So the last few days have been an emotional and logistical roller coaster. As with Brynn we had a trip to labor and delivery which left us with more questions than answers.
For the past few weeks at my weekly appointments I've had protein come up in the urine samples. The doctor seemed especially concerned yesterday and told us that if I had any abdominal pain, headache or blurred vision that I needed to call and possibly come in. So this AM I was feeling all of the above. We were told to come straight to labor and delivery. Being 38 weeks we were told that most likely we would be having our baby girl as any protein was no good and since this one is baked completely they wouldn't take any risks.
Basically 4.5 hours later we were discharged and told that all my labs were on the high side of normal but normal none the less so at this point we are to continue on and allow natural course. I have to be rechecked Friday but other than that all is well.
Of course baby E is good but as for me, emotionally spent. This pregnancy has been rough. Partially my own doing (moving us approximately 3000 miles in 3 months), and partially it's just harder being pregnant a second time. And when you add in going from low risk home birth to c section to moderate risk hospital birth it is what I would call a roller coaster. Basically I'm done. I know there is a light at the end of this but at the moment it seems a bit dim.
Thank you to all our incredibly committed and kind friends and family. Your kind words, positive thoughts, comedic interludes and prayers are all welcomed and appreciated. As always we are humbled by the support and thankful for your kindness.
So what now? Try to wait and be patient. Babies come when they are ready. She definitely takes after her sister and will NOT be rushed by anyone. I'm going to try and zen out on this. It will end. My favorite pregnancy quote, " Pregnancy takes commitment, it's like getting a tattoo on your face."

:: Available data ::
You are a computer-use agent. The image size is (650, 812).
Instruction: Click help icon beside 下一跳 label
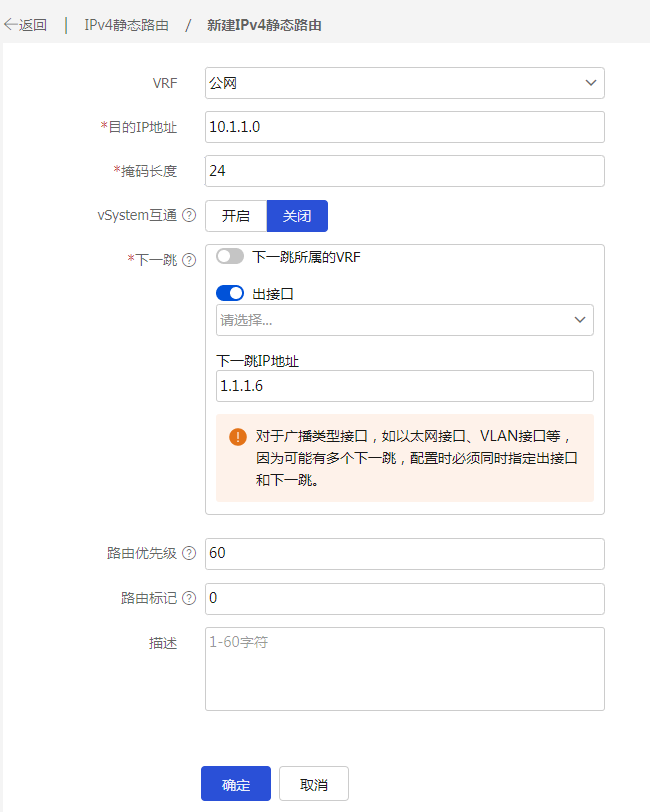(x=189, y=260)
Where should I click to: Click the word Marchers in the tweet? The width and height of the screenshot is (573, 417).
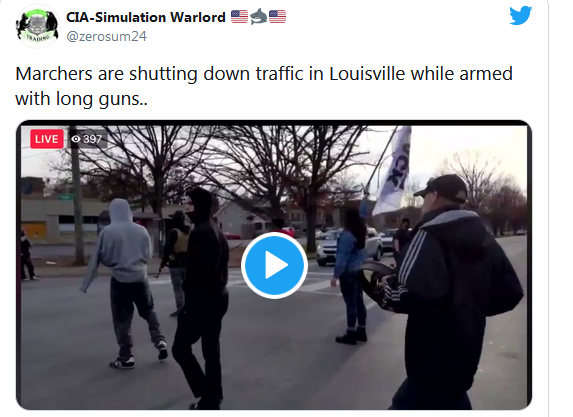coord(54,74)
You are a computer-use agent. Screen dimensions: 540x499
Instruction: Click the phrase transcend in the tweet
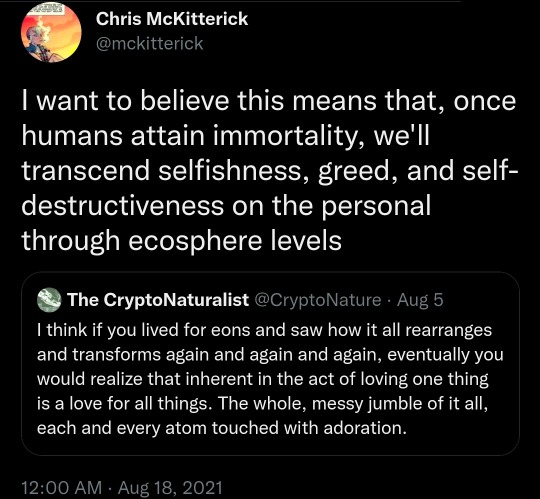coord(85,171)
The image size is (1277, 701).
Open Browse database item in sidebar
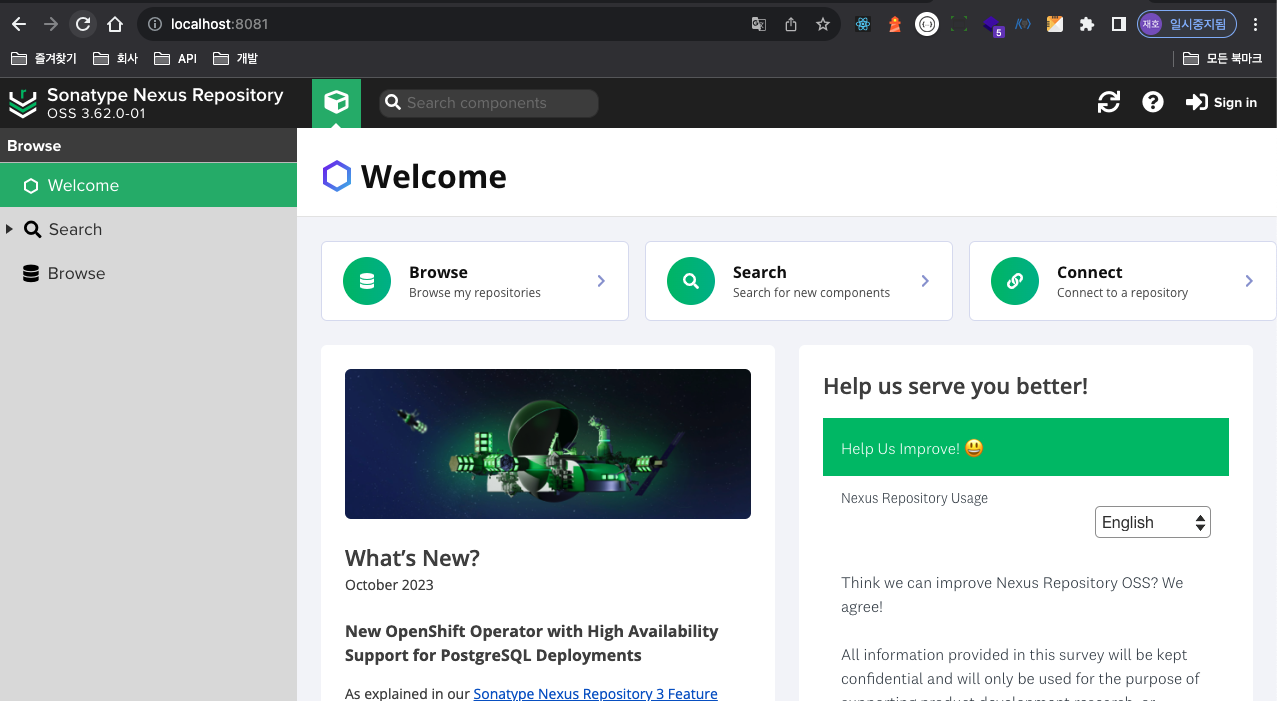[x=76, y=273]
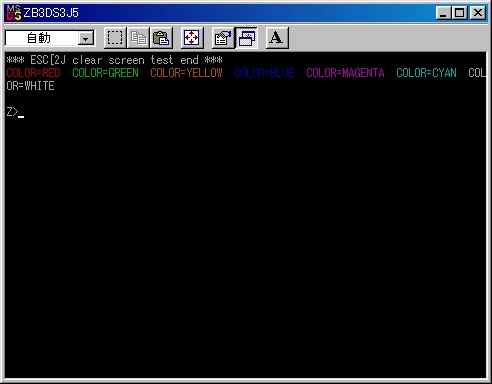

:: Requirement ::
Transcribe the pregnancy post word for word between "So the last" and "questions than answers.", inclusive.

:: Reply to the task ::
So the last few days have been an emotional and logistical roller coaster. As with Brynn we had a trip to labor and delivery which left us with more questions than answers.